INV: Towards Streaming Incremental Neural Videos

Shengze Wang,Alexey Supikov,Joshua Ratcliff,Henry Fuchs,Ronald Azuma
DOI: https://doi.org/10.48550/arXiv.2302.01532
2023-02-03
Abstract:Recent works in spatiotemporal radiance fields can produce photorealistic free-viewpoint videos. However, they are inherently unsuitable for interactive streaming scenarios (e.g. video conferencing, telepresence) because have an inevitable lag even if the training is instantaneous. This is because these approaches consume videos and thus have to buffer chunks of frames (often seconds) before processing. In this work, we take a step towards interactive streaming via a frame-by-frame approach naturally free of lag. Conventional wisdom believes that per-frame NeRFs are impractical due to prohibitive training costs and storage. We break this belief by introducing Incremental Neural Videos (INV), a per-frame NeRF that is efficiently trained and streamable. We designed INV based on two insights: (1) Our main finding is that MLPs naturally partition themselves into Structure and Color Layers, which store structural and color/texture information respectively. (2) We leverage this property to retain and improve upon knowledge from previous frames, thus amortizing training across frames and reducing redundant learning. As a result, with negligible changes to NeRF, INV can achieve good qualities (>28.6db) in 8min/frame. It can also outperform prior SOTA in 19% less training time. Additionally, our Temporal Weight Compression reduces the per-frame size to 0.3MB/frame (6.6% of NeRF). More importantly, INV is free from buffer lag and is naturally fit for streaming. While this work does not achieve real-time training, it shows that incremental approaches like INV present new possibilities in interactive 3D streaming. Moreover, our discovery of natural information partition leads to a better understanding and manipulation of MLPs. Code and dataset will be released soon.
Computer Vision and Pattern Recognition,Graphics
What problem does this paper attempt to address?
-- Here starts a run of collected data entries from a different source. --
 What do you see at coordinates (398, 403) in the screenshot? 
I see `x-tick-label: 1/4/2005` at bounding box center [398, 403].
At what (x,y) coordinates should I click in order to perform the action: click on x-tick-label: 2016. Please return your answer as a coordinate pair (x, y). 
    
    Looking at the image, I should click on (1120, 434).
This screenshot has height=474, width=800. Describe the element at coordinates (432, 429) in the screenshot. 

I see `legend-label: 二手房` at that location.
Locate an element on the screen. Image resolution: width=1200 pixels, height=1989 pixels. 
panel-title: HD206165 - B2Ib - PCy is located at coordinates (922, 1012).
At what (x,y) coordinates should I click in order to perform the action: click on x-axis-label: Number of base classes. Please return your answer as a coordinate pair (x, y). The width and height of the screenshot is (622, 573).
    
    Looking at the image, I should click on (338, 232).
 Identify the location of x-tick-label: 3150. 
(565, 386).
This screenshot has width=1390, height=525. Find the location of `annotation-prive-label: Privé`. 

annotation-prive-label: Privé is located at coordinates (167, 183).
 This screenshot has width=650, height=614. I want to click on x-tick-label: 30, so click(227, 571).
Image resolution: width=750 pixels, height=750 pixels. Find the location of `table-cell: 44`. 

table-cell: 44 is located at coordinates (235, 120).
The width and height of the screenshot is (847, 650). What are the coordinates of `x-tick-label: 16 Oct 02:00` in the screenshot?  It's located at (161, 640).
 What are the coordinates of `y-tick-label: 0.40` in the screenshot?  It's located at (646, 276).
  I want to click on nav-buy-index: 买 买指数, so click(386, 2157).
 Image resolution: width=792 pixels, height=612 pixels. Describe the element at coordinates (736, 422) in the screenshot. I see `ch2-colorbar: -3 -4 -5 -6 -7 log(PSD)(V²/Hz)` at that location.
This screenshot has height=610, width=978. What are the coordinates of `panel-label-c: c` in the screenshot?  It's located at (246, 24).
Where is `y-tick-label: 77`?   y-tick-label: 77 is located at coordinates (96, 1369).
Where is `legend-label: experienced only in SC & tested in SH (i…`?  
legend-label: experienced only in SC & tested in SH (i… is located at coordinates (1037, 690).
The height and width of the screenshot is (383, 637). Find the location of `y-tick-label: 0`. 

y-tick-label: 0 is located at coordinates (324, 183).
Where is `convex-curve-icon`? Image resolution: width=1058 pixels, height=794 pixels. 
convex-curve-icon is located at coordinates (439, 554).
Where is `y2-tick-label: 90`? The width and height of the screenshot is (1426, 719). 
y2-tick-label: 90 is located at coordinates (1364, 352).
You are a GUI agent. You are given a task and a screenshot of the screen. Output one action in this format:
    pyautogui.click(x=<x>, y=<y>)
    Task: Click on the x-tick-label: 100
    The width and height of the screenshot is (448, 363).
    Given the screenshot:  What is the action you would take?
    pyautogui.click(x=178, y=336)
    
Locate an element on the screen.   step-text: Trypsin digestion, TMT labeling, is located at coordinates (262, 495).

The problem that this paper attempts to solve is to achieve high - quality free - view - point video generation in interactive streaming media scenarios (such as video conferencing, tele - presence). Although the existing spatio - temporal radiance field methods can generate realistic free - view - point videos, there is an inevitable delay because a large number of frames need to be buffered for processing, which makes them unsuitable for scenarios requiring real - time interaction. The paper proposes a new method - Incremental Neural Videos (INV). By processing frame by frame, it reduces the delay and has significant optimizations in both training time and storage cost, thus being more suitable for interactive 3D video streaming applications. Specifically, the main contributions of the paper include: 1. **Naturally segmenting the structure layer and the color layer**: It has been found that the multi - layer perceptron (MLP) will naturally divide its internal layers into the early layers that store structural information (structure layer) and the later layers that store color / texture information (color layer). This finding helps to understand the working mechanism of MLP more clearly and provides more effective means of operation. 2. **Designing Incremental Neural Videos (INV)**: Based on the above findings, INV consists of two sub - modules: (1) A color module shared across frames, which is used to encode the color / texture of the scene; (2) A structure module stored per frame, which is used to encode the changing structure of the dynamic scene. This method not only reduces the storage requirements but also improves the training efficiency. 3. **Proposing structure transfer**: This is an incremental training scheme. By using the information already learned in the previous frame to accelerate the training of subsequent frames, the training time is significantly reduced. In addition, the paper also proposes a time - weight compression technique, which further compresses the size of the model, making the size of each INV frame only 0.3MB, accounting for 6.6% of the size of the original NeRF model. These innovations enable INV to complete high - quality training for each frame within a few minutes and are suitable for streaming media transmission, opening up new possibilities for future interactive 3D video applications.